┌─ DATA RECORDS

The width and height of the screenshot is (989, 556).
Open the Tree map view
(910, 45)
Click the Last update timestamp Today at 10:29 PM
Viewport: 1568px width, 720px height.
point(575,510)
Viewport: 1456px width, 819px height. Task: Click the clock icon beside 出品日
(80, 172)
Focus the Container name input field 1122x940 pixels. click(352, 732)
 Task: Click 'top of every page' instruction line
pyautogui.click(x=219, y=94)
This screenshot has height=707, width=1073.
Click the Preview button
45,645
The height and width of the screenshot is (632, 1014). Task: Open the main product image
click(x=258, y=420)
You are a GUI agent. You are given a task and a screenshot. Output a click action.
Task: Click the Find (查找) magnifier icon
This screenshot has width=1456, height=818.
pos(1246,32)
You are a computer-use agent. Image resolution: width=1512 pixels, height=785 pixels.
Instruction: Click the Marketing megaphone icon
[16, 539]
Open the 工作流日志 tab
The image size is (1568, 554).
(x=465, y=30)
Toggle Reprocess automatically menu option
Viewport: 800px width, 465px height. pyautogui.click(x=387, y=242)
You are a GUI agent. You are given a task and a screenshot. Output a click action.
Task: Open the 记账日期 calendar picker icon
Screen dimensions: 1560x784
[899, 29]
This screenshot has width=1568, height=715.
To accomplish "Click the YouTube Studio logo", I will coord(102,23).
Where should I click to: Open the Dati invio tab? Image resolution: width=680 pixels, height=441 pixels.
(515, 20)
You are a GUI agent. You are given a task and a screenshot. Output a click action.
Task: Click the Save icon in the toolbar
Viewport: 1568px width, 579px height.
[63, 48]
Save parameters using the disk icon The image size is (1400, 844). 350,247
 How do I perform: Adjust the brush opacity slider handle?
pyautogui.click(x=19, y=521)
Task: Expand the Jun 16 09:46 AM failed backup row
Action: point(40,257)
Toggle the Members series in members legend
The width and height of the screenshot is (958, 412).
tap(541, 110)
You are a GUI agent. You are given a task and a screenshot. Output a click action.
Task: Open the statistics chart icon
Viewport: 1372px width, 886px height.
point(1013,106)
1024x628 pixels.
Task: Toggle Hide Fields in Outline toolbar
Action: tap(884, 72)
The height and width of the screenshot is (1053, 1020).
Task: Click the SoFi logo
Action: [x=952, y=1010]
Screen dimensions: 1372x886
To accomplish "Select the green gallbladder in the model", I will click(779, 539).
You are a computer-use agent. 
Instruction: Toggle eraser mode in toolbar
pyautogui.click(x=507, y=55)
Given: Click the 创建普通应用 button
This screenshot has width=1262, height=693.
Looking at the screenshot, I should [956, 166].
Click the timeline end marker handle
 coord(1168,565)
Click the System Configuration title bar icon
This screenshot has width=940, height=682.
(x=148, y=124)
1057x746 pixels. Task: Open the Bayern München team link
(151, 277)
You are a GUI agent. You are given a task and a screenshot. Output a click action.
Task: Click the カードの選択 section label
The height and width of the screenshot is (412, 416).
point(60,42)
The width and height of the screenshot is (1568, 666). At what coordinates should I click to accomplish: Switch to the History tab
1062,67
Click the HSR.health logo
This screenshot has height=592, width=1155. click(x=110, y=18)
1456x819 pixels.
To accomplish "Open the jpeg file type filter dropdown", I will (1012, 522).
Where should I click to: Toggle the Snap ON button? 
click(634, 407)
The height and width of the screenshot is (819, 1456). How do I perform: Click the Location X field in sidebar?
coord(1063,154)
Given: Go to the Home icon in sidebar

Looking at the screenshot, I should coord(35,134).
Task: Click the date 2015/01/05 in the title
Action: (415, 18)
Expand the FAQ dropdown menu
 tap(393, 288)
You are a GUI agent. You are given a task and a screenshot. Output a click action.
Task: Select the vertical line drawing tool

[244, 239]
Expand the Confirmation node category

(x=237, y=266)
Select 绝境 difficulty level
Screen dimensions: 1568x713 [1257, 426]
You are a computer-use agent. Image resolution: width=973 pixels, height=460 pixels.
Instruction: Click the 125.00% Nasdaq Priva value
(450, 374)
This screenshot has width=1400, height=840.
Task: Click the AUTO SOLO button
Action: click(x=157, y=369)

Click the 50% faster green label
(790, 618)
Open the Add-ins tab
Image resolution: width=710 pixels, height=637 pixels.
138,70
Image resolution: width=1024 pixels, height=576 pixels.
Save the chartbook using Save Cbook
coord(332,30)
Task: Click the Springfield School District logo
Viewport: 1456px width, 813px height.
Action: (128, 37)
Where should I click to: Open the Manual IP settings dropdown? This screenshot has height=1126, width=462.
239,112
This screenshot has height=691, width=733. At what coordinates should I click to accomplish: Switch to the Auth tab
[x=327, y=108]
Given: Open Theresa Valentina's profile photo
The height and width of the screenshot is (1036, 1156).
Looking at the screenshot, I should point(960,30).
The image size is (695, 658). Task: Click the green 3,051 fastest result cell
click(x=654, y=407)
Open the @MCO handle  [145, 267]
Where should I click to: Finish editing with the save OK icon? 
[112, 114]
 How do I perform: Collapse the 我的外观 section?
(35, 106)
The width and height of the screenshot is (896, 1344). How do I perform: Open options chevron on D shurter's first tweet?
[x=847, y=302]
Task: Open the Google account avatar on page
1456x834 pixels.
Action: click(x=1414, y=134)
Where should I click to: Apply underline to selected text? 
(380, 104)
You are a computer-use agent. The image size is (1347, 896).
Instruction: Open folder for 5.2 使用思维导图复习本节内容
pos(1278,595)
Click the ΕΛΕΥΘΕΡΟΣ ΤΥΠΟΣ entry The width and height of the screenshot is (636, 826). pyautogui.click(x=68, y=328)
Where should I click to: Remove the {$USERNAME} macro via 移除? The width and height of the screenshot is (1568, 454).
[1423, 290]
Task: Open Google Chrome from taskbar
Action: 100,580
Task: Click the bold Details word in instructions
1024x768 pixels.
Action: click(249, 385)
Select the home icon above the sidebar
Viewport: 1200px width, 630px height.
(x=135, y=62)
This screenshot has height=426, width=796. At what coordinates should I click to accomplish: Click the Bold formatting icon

└─

Rewrite all of the material above, replacing "megaphone icon" with "bullhorn icon" and leaving everything else unchanged.

**RESULT**
The width and height of the screenshot is (989, 556).
Open the Tree map view
(910, 45)
Click the Last update timestamp Today at 10:29 PM
Viewport: 1568px width, 720px height.
point(575,510)
Viewport: 1456px width, 819px height. Task: Click the clock icon beside 出品日
(80, 172)
Focus the Container name input field 1122x940 pixels. click(352, 732)
 Task: Click 'top of every page' instruction line
pyautogui.click(x=219, y=94)
This screenshot has height=707, width=1073.
Click the Preview button
45,645
The height and width of the screenshot is (632, 1014). Task: Open the main product image
click(x=258, y=420)
You are a GUI agent. You are given a task and a screenshot. Output a click action.
Task: Click the Find (查找) magnifier icon
This screenshot has width=1456, height=818.
pos(1246,32)
You are a computer-use agent. Image resolution: width=1512 pixels, height=785 pixels.
Instruction: Click the Marketing bullhorn icon
[16, 539]
Open the 工作流日志 tab
The image size is (1568, 554).
(x=465, y=30)
Toggle Reprocess automatically menu option
Viewport: 800px width, 465px height. pyautogui.click(x=387, y=242)
You are a GUI agent. You are given a task and a screenshot. Output a click action.
Task: Open the 记账日期 calendar picker icon
Screen dimensions: 1560x784
[899, 29]
This screenshot has width=1568, height=715.
To accomplish "Click the YouTube Studio logo", I will coord(102,23).
Where should I click to: Open the Dati invio tab? Image resolution: width=680 pixels, height=441 pixels.
(515, 20)
You are a GUI agent. You are given a task and a screenshot. Output a click action.
Task: Click the Save icon in the toolbar
Viewport: 1568px width, 579px height.
[63, 48]
Save parameters using the disk icon The image size is (1400, 844). 350,247
 How do I perform: Adjust the brush opacity slider handle?
pyautogui.click(x=19, y=521)
Task: Expand the Jun 16 09:46 AM failed backup row
Action: point(40,257)
Toggle the Members series in members legend
The width and height of the screenshot is (958, 412).
tap(541, 110)
You are a GUI agent. You are given a task and a screenshot. Output a click action.
Task: Open the statistics chart icon
Viewport: 1372px width, 886px height.
point(1013,106)
1024x628 pixels.
Task: Toggle Hide Fields in Outline toolbar
Action: tap(884, 72)
The height and width of the screenshot is (1053, 1020).
Task: Click the SoFi logo
Action: [x=952, y=1010]
Screen dimensions: 1372x886
To accomplish "Select the green gallbladder in the model", I will click(779, 539).
You are a computer-use agent. 
Instruction: Toggle eraser mode in toolbar
pyautogui.click(x=507, y=55)
Given: Click the 创建普通应用 button
This screenshot has width=1262, height=693.
Looking at the screenshot, I should [956, 166].
Click the timeline end marker handle
 coord(1168,565)
Click the System Configuration title bar icon
This screenshot has width=940, height=682.
(x=148, y=124)
1057x746 pixels. Task: Open the Bayern München team link
(151, 277)
You are a GUI agent. You are given a task and a screenshot. Output a click action.
Task: Click the カードの選択 section label
The height and width of the screenshot is (412, 416).
point(60,42)
The width and height of the screenshot is (1568, 666). At what coordinates should I click to accomplish: Switch to the History tab
1062,67
Click the HSR.health logo
This screenshot has height=592, width=1155. click(x=110, y=18)
1456x819 pixels.
To accomplish "Open the jpeg file type filter dropdown", I will (1012, 522).
Where should I click to: Toggle the Snap ON button? 
click(634, 407)
The height and width of the screenshot is (819, 1456). How do I perform: Click the Location X field in sidebar?
coord(1063,154)
Given: Go to the Home icon in sidebar

Looking at the screenshot, I should coord(35,134).
Task: Click the date 2015/01/05 in the title
Action: (415, 18)
Expand the FAQ dropdown menu
 tap(393, 288)
You are a GUI agent. You are given a task and a screenshot. Output a click action.
Task: Select the vertical line drawing tool

[244, 239]
Expand the Confirmation node category

(x=237, y=266)
Select 绝境 difficulty level
Screen dimensions: 1568x713 [1257, 426]
You are a computer-use agent. Image resolution: width=973 pixels, height=460 pixels.
Instruction: Click the 125.00% Nasdaq Priva value
(450, 374)
This screenshot has width=1400, height=840.
Task: Click the AUTO SOLO button
Action: click(x=157, y=369)

Click the 50% faster green label
(790, 618)
Open the Add-ins tab
Image resolution: width=710 pixels, height=637 pixels.
138,70
Image resolution: width=1024 pixels, height=576 pixels.
Save the chartbook using Save Cbook
coord(332,30)
Task: Click the Springfield School District logo
Viewport: 1456px width, 813px height.
Action: (128, 37)
Where should I click to: Open the Manual IP settings dropdown? This screenshot has height=1126, width=462.
239,112
This screenshot has height=691, width=733. At what coordinates should I click to accomplish: Switch to the Auth tab
[x=327, y=108]
Given: Open Theresa Valentina's profile photo
The height and width of the screenshot is (1036, 1156).
Looking at the screenshot, I should point(960,30).
The image size is (695, 658). Task: Click the green 3,051 fastest result cell
click(x=654, y=407)
Open the @MCO handle  [145, 267]
Where should I click to: Finish editing with the save OK icon? 
[112, 114]
 How do I perform: Collapse the 我的外观 section?
(35, 106)
The width and height of the screenshot is (896, 1344). How do I perform: Open options chevron on D shurter's first tweet?
[x=847, y=302]
Task: Open the Google account avatar on page
1456x834 pixels.
Action: click(x=1414, y=134)
Where should I click to: Apply underline to selected text? 
(380, 104)
You are a computer-use agent. The image size is (1347, 896).
Instruction: Open folder for 5.2 使用思维导图复习本节内容
pos(1278,595)
Click the ΕΛΕΥΘΕΡΟΣ ΤΥΠΟΣ entry The width and height of the screenshot is (636, 826). pyautogui.click(x=68, y=328)
Where should I click to: Remove the {$USERNAME} macro via 移除? The width and height of the screenshot is (1568, 454).
[1423, 290]
Task: Open Google Chrome from taskbar
Action: 100,580
Task: Click the bold Details word in instructions
1024x768 pixels.
Action: click(249, 385)
Select the home icon above the sidebar
Viewport: 1200px width, 630px height.
(x=135, y=62)
This screenshot has height=426, width=796. At what coordinates should I click to accomplish: Click the Bold formatting icon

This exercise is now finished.